What is required
Continue the Google Meet Media API analysis from where it stops, after the comment line about observable properties.

*** Document text ***

Skip to content

Google Meet Media API - Technical Analysis for Recording Application

CRITICAL FINDING: Wrong Repository

The /Users/maro/Projects/codeseed/Google-Meet-Bot repository is NOT the official Google Meet Media API. It's a Python Selenium-based screen automation bot that uses sounddevice to capture system audio - completely different approach.

The official Google Meet Media API is: - GitHub: https://github.com/googleworkspace/meet-media-api-samples - Language: TypeScript (web) and C++ implementations - Status: Developer Preview (requires enrollment in Google Workspace Developer Preview Program)


1. TypeScript Reference Client Structure

Repository Organization (web/samples directory):

web/
├── samples/          # TypeScript reference implementation
│   ├── src/          # Source TypeScript files
│   ├── app.yaml      # Google App Engine deployment config
│   ├── webpack       # Build tool for bundling
│   └── package.json  # Node.js dependencies
├── external/         # WebRTC dependencies
└── cpp/             # C++ reference client (alternative)

Key TypeScript Modules/Classes:

MeetMediaApiClient (Primary Interface)

interface MeetMediaApiClient {
  // Connection management
  joinMeeting(config: MeetMediaClientRequiredConfiguration): Promise<void>
  leaveMeeting(): Promise<void>

  // Layout/video assignment
  createMediaLayout(request: MediaLayoutRequest): MediaLayout
  applyLayout(layout: MediaLayout): Promise<void>

  // Observable properties (reactive data streams)

*** End of Document text ***
*** Given entries ***

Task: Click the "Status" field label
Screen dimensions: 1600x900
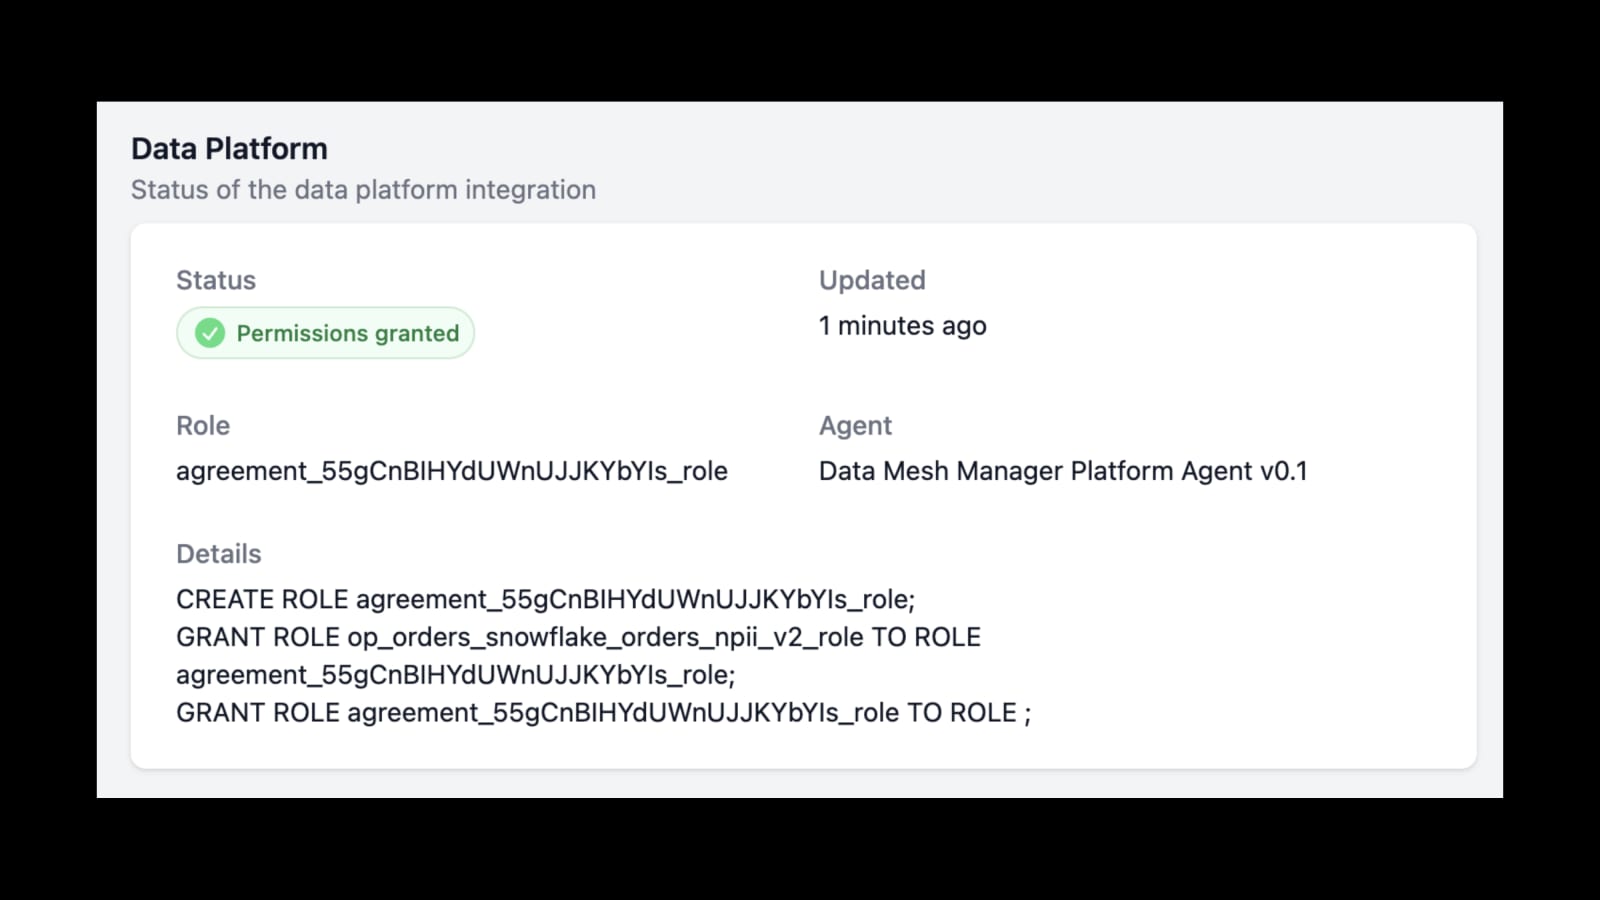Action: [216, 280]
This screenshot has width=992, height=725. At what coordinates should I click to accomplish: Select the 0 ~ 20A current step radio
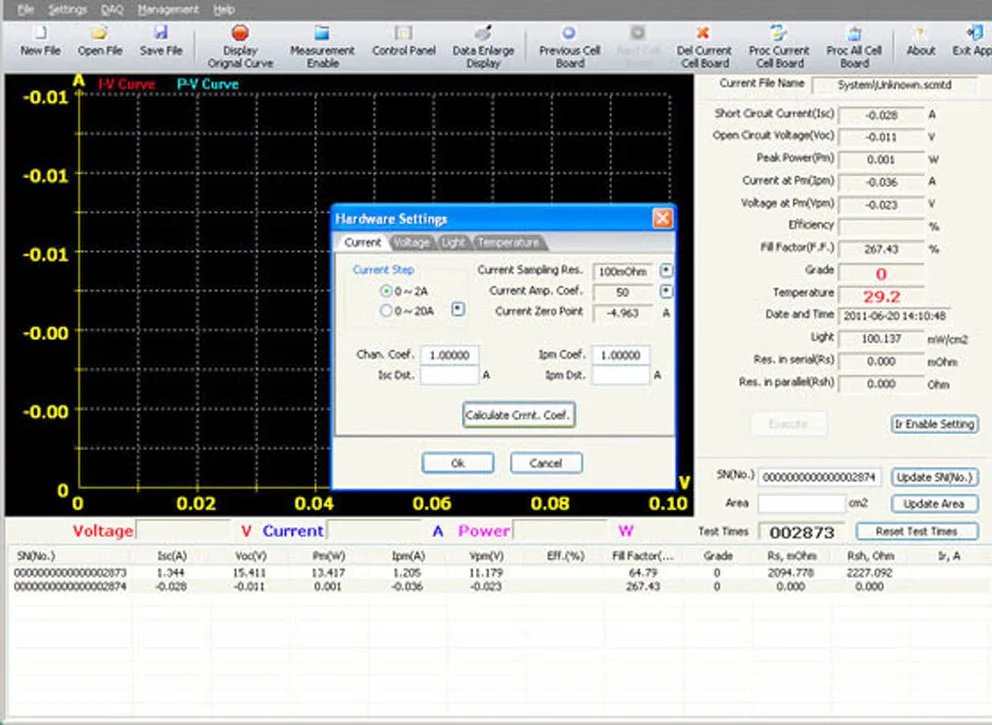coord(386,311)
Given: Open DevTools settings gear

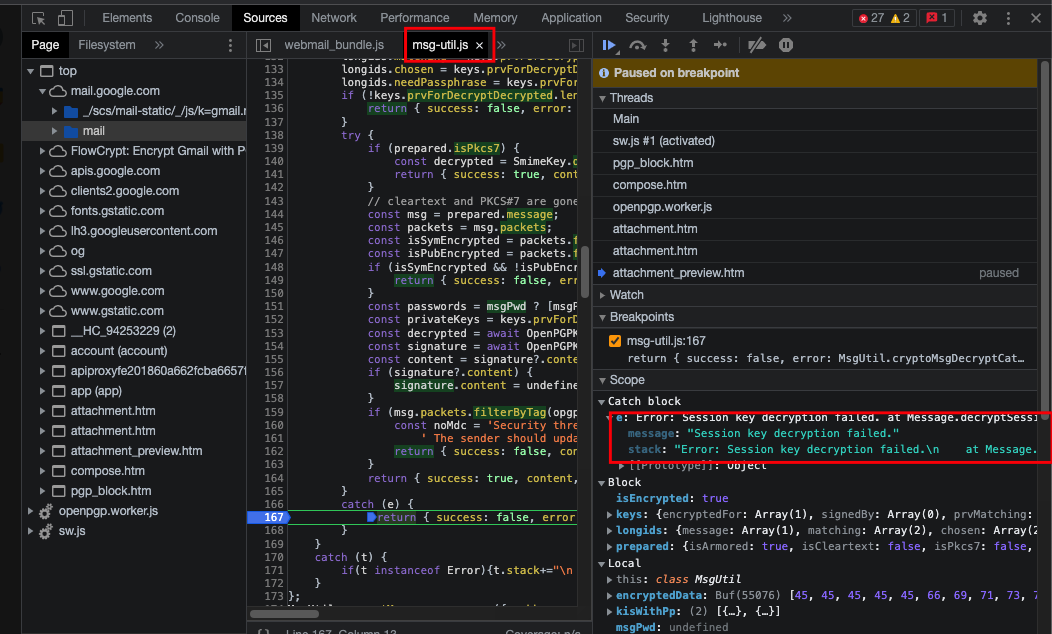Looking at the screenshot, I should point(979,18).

*** End of Given entries ***

Answer section
  mediaEntries: Subscribable<MediaEntry[]>
  meetStreamTracks: Subscribable<MeetStreamTrack[]>
  participants: Subscribable<Participant[]>
  presenter: Subscribable<MediaEntry | undefined>
  screenshare: Subscribable<MediaEntry | undefined>
  sessionStatus: Subscribable<MeetSessionStatus>
}

MeetMediaClientRequiredConfiguration

interface MeetMediaClientRequiredConfiguration {
  accessToken: string           // OAuth token
  meetingSpaceId: string        // Meeting ID from Meet REST API
  enableAudioStreams: boolean   // Enable audio capture
  numberOfVideoStreams: number  // 1-3 video streams
  logsCallback: (LogEvent) => void  // Logging handler
}

MediaEntry (Participant Stream Data)

interface MediaEntry {
  participant: BaseParticipant  // Participant metadata
  session: string               // Session ID
  sessionName: string           

  // Audio
  audioMeetStreamTrack: MeetStreamTrack | undefined
  audioMuted: boolean

  // Video
  videoMeetStreamTrack: MeetStreamTrack | undefined
  videoMuted: boolean

  // State
  isPresenter: boolean
  screenShare: boolean
  mediaLayout: MediaLayout
}

MeetStreamTrack (Actual Media Stream)

interface MeetStreamTrack {
  mediaEntry: MediaEntry
  mediaStreamTrack: MediaStreamTrack  // Standard WebRTC MediaStreamTrack
}

2. Audio/Video Stream Capture & Processing

WebRTC Architecture:

The API uses WebRTC with Virtual Streams managed by a Selective Forwarding Unit (SFU):

Audio Streams:

  • Exactly 3 audio virtual streams (fixed requirement)
  • Each stream has a static SSRC (Synchronization Source)
  • CSRC headers identify the true speaker when streams switch
  • Opus codec required (48kHz, with inband FEC)
  • Dynamic speaker switching: SFU sends 3 loudest speakers
// Configure 3 audio transceivers in offer
pc.addTransceiver('audio', {'direction':'recvonly'});
pc.addTransceiver('audio', {'direction':'recvonly'});
pc.addTransceiver('audio', {'direction':'recvonly'});

Video Streams:

  • 1-3 video virtual streams (configurable)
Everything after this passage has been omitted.